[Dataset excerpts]
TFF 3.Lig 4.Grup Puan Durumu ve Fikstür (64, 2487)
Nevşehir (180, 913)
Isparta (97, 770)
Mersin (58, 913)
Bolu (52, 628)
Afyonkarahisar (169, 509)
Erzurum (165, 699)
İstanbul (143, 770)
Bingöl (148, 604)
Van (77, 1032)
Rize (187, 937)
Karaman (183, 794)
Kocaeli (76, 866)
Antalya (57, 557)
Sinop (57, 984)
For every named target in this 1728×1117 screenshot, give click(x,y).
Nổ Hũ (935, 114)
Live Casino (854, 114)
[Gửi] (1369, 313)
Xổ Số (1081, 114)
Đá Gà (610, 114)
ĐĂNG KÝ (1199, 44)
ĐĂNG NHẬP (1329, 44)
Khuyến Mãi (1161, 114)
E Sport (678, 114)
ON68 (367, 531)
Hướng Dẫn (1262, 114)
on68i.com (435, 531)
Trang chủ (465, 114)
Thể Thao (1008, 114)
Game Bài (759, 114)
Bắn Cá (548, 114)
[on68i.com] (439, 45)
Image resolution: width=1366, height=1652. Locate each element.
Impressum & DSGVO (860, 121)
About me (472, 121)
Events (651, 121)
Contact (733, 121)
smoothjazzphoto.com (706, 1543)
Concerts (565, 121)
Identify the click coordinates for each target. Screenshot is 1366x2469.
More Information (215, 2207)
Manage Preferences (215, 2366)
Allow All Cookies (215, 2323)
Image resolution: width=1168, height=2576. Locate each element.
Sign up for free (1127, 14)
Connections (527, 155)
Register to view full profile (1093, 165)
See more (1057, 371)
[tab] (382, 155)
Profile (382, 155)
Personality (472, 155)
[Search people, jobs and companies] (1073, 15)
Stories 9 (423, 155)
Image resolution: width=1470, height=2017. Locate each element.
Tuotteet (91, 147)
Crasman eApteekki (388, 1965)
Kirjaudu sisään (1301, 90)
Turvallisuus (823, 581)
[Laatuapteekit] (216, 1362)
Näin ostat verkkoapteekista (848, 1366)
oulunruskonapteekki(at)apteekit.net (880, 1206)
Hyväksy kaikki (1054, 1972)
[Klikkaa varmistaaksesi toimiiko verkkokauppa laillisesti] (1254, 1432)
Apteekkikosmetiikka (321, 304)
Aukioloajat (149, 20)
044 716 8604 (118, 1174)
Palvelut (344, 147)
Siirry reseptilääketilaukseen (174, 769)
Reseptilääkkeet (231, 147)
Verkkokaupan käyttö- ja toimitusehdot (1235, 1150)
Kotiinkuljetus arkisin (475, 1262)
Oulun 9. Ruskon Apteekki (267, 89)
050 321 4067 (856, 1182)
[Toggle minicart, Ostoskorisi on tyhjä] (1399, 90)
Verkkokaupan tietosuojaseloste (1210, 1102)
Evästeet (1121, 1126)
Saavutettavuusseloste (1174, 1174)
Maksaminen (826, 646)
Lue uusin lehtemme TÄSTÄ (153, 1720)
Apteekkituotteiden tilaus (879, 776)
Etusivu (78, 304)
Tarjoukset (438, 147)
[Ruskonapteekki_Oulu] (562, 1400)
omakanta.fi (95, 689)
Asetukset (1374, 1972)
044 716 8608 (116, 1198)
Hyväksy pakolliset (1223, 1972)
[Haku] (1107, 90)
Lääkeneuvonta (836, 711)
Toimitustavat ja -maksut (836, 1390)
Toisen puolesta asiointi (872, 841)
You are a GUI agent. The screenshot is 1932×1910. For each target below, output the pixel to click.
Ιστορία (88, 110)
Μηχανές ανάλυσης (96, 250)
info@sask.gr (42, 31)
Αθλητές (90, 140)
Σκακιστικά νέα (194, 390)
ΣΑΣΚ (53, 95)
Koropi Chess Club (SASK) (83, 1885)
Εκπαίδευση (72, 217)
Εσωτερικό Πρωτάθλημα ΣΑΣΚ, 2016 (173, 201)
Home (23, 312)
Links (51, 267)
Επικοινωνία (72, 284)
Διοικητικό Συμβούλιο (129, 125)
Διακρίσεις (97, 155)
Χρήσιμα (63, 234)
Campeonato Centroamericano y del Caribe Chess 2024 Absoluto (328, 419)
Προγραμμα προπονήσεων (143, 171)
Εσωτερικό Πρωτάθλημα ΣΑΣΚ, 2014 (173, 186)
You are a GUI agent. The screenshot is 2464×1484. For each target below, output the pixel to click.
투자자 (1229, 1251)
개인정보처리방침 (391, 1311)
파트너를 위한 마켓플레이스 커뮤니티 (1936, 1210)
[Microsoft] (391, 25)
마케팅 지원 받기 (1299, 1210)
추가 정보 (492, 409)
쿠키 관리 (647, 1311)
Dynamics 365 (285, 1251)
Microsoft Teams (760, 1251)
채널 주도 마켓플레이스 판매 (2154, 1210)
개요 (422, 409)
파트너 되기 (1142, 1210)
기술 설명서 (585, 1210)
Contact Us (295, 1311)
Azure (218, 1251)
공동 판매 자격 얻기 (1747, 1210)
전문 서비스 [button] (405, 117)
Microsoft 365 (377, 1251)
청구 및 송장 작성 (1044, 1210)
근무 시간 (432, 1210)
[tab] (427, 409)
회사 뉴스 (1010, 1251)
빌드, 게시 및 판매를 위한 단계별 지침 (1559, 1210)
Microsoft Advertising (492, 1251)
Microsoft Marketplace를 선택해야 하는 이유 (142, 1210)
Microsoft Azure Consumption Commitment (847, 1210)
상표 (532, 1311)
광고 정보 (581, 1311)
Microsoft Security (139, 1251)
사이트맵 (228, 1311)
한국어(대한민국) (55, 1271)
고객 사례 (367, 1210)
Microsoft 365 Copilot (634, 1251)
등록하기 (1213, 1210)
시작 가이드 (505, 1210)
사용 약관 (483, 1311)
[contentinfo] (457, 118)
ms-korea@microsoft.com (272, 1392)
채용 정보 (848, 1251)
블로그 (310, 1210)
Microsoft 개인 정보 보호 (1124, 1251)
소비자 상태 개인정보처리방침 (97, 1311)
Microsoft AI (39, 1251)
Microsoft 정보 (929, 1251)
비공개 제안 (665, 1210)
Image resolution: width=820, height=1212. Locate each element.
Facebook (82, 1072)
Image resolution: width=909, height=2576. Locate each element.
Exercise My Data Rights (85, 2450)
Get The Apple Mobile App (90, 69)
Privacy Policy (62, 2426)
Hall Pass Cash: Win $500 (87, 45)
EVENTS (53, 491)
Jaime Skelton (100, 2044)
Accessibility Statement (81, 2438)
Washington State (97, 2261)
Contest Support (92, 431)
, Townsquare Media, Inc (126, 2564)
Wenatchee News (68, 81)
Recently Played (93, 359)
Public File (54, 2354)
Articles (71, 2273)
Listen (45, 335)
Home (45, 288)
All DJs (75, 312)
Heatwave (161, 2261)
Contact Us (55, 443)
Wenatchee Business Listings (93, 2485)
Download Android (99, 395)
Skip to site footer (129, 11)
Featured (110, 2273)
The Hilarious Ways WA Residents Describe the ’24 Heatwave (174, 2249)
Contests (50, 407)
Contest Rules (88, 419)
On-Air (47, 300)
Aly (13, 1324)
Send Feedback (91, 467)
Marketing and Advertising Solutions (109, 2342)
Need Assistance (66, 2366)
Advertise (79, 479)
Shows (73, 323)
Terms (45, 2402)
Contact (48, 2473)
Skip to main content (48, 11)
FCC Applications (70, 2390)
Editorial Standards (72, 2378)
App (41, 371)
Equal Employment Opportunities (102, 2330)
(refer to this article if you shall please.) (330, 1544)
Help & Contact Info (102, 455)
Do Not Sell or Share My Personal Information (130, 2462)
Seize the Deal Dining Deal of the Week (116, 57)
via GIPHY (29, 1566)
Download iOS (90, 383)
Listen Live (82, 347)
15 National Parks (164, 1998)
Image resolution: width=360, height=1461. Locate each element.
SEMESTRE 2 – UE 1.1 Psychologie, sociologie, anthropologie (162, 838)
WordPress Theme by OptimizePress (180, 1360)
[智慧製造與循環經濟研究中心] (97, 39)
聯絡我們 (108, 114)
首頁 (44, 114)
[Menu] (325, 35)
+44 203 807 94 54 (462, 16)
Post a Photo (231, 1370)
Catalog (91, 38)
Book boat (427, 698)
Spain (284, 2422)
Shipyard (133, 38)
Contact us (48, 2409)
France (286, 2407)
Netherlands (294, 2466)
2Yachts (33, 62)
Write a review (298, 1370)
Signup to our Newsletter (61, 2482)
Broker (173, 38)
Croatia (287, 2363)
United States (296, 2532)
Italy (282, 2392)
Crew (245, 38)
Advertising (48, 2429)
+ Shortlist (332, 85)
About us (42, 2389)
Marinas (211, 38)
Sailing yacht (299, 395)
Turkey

## REQUIRED ACTION:
Every line from the one that contains "Wenatchee News (68, 81)" down to and including the last line of the records above must be set down exactly, with nothing else.

## YOUR SOLUTION:
Wenatchee News (68, 81)
Recently Played (93, 359)
Public File (54, 2354)
Articles (71, 2273)
Listen (45, 335)
Home (45, 288)
All DJs (75, 312)
Heatwave (161, 2261)
Contact Us (55, 443)
Wenatchee Business Listings (93, 2485)
Download Android (99, 395)
Skip to site footer (129, 11)
Featured (110, 2273)
The Hilarious Ways WA Residents Describe the ’24 Heatwave (174, 2249)
Contests (50, 407)
Contest Rules (88, 419)
On-Air (47, 300)
Aly (13, 1324)
Send Feedback (91, 467)
Marketing and Advertising Solutions (109, 2342)
Need Assistance (66, 2366)
Advertise (79, 479)
Shows (73, 323)
Terms (45, 2402)
Contact (48, 2473)
Skip to main content (48, 11)
FCC Applications (70, 2390)
Editorial Standards (72, 2378)
App (41, 371)
Equal Employment Opportunities (102, 2330)
(refer to this article if you shall please.) (330, 1544)
Help & Contact Info (102, 455)
Do Not Sell or Share My Personal Information (130, 2462)
Seize the Deal Dining Deal of the Week (116, 57)
via GIPHY (29, 1566)
Download iOS (90, 383)
Listen Live (82, 347)
15 National Parks (164, 1998)
Image resolution: width=360, height=1461. Locate each element.
SEMESTRE 2 – UE 1.1 Psychologie, sociologie, anthropologie (162, 838)
WordPress Theme by OptimizePress (180, 1360)
[智慧製造與循環經濟研究中心] (97, 39)
聯絡我們 (108, 114)
首頁 (44, 114)
[Menu] (325, 35)
+44 203 807 94 54 (462, 16)
Post a Photo (231, 1370)
Catalog (91, 38)
Book boat (427, 698)
Spain (284, 2422)
Shipyard (133, 38)
Contact us (48, 2409)
France (286, 2407)
Netherlands (294, 2466)
2Yachts (33, 62)
Write a review (298, 1370)
Signup to our Newsletter (61, 2482)
Broker (173, 38)
Croatia (287, 2363)
United States (296, 2532)
Italy (282, 2392)
Crew (245, 38)
Advertising (48, 2429)
+ Shortlist (332, 85)
About us (42, 2389)
Marinas (211, 38)
Sailing yacht (299, 395)
Turkey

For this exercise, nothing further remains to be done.